╭──

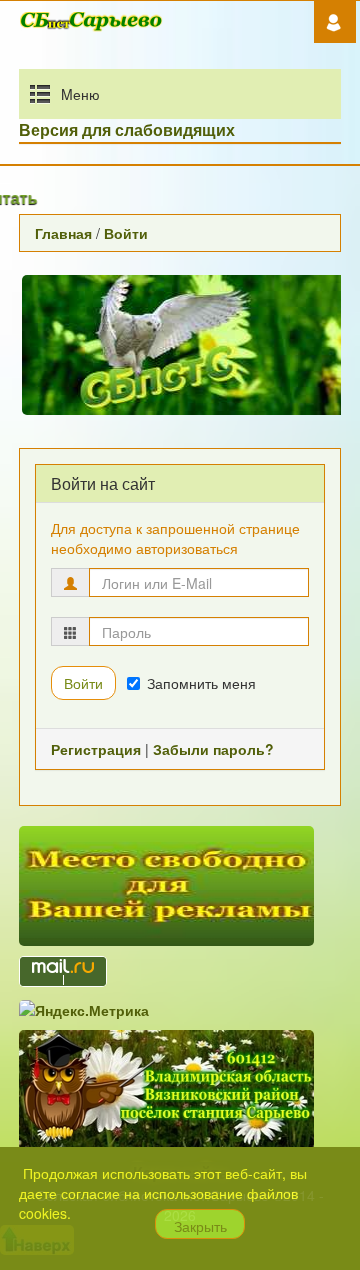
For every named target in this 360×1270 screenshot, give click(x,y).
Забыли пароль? (213, 749)
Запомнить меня (201, 683)
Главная (63, 233)
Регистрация (96, 749)
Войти (126, 233)
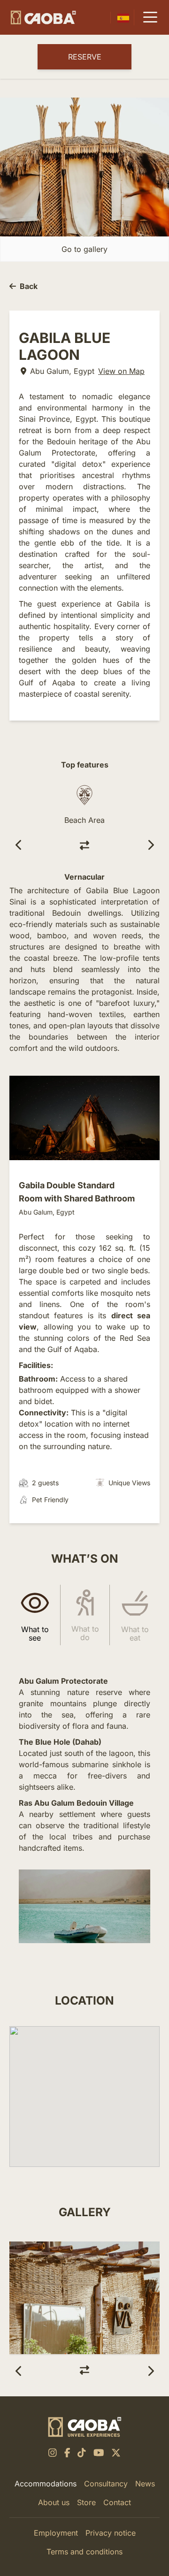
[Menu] (150, 17)
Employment (56, 2533)
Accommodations (46, 2483)
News (145, 2483)
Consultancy (106, 2483)
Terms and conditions (84, 2551)
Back (29, 286)
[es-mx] (123, 17)
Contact (117, 2502)
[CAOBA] (43, 17)
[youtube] (99, 2452)
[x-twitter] (116, 2452)
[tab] (34, 1615)
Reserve (84, 56)
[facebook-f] (67, 2452)
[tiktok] (82, 2452)
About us (53, 2502)
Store (86, 2502)
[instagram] (52, 2452)
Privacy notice (110, 2533)
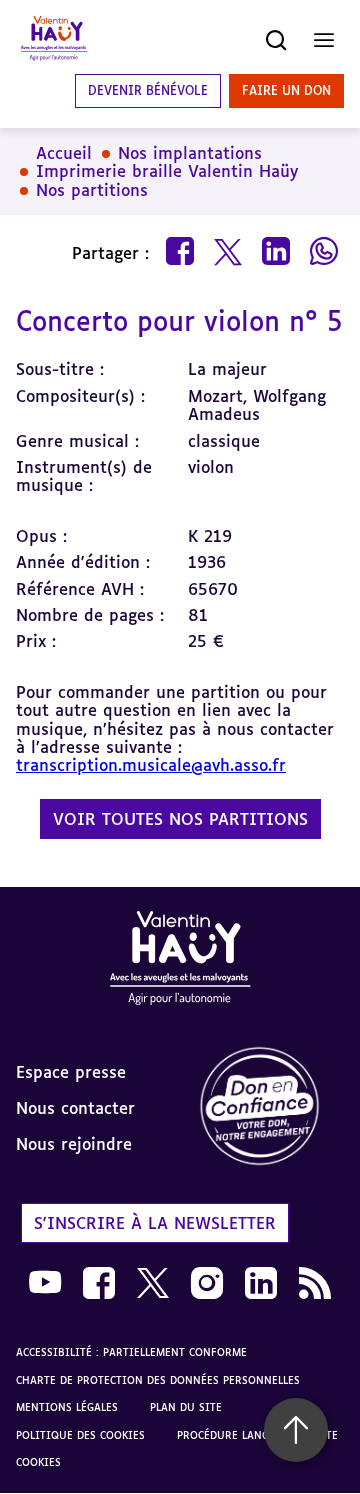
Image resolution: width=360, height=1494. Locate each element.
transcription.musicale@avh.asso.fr (151, 765)
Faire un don (286, 90)
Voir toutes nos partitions (180, 819)
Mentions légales (67, 1407)
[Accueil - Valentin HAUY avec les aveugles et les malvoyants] (180, 961)
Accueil (64, 153)
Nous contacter (75, 1108)
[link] (270, 1107)
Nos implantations (190, 153)
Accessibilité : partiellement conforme (131, 1352)
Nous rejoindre (74, 1144)
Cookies (38, 1462)
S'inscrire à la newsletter (155, 1223)
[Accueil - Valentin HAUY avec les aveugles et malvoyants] (54, 40)
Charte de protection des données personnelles (158, 1380)
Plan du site (186, 1407)
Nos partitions (92, 190)
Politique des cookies (80, 1435)
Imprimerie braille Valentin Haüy (167, 171)
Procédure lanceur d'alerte (257, 1435)
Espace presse (71, 1072)
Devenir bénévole (148, 90)
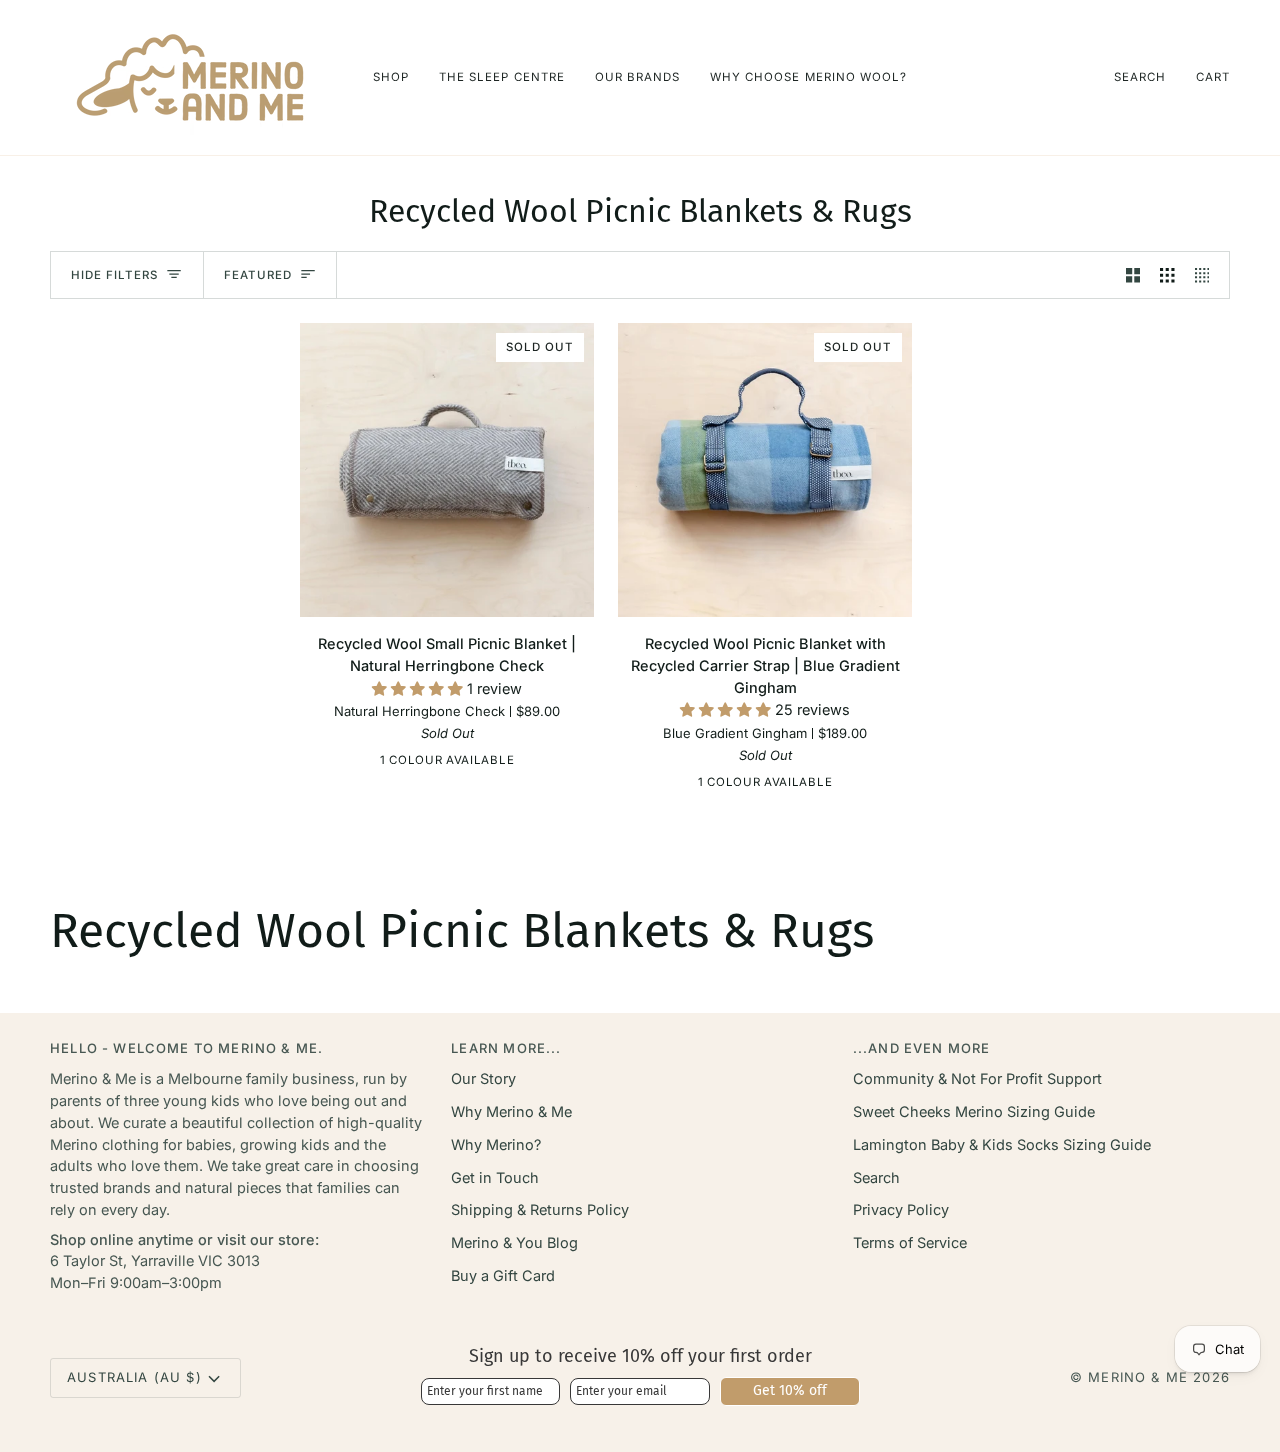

╰──

- _Exercise details_
Reprint the data verbatim, pictures excluded.

- _Finished exercise_
For every named target in this 360×1270 screenshot, give click(x,y).
Забыли пароль? (213, 749)
Запомнить меня (201, 683)
Главная (63, 233)
Регистрация (96, 749)
Войти (126, 233)
[Menu] (150, 17)
Employment (56, 2533)
Accommodations (46, 2483)
News (145, 2483)
Consultancy (106, 2483)
Terms and conditions (84, 2551)
Back (29, 286)
[es-mx] (123, 17)
Contact (117, 2502)
[CAOBA] (43, 17)
[youtube] (99, 2452)
[x-twitter] (116, 2452)
[tab] (34, 1615)
Reserve (84, 56)
[facebook-f] (67, 2452)
[tiktok] (82, 2452)
About us (53, 2502)
Store (86, 2502)
[instagram] (52, 2452)
Privacy notice (110, 2533)
Image resolution: width=360, height=1494. Locate each element.
transcription.musicale@avh.asso.fr (151, 765)
Faire un don (286, 90)
Voir toutes nos partitions (180, 819)
Mentions légales (67, 1407)
[Accueil - Valentin HAUY avec les aveugles et les malvoyants] (180, 961)
Accueil (64, 153)
Nous contacter (75, 1108)
[link] (270, 1107)
Nos implantations (190, 153)
Accessibilité : partiellement conforme (131, 1352)
Nous rejoindre (74, 1144)
Cookies (38, 1462)
S'inscrire à la newsletter (155, 1223)
[Accueil - Valentin HAUY avec les aveugles et malvoyants] (54, 40)
Charte de protection des données personnelles (158, 1380)
Plan du site (186, 1407)
Nos partitions (92, 190)
Politique des cookies (80, 1435)
Imprimerie braille Valentin Haüy (167, 171)
Procédure lanceur d'alerte (257, 1435)
Espace presse (71, 1072)
Devenir bénévole (148, 90)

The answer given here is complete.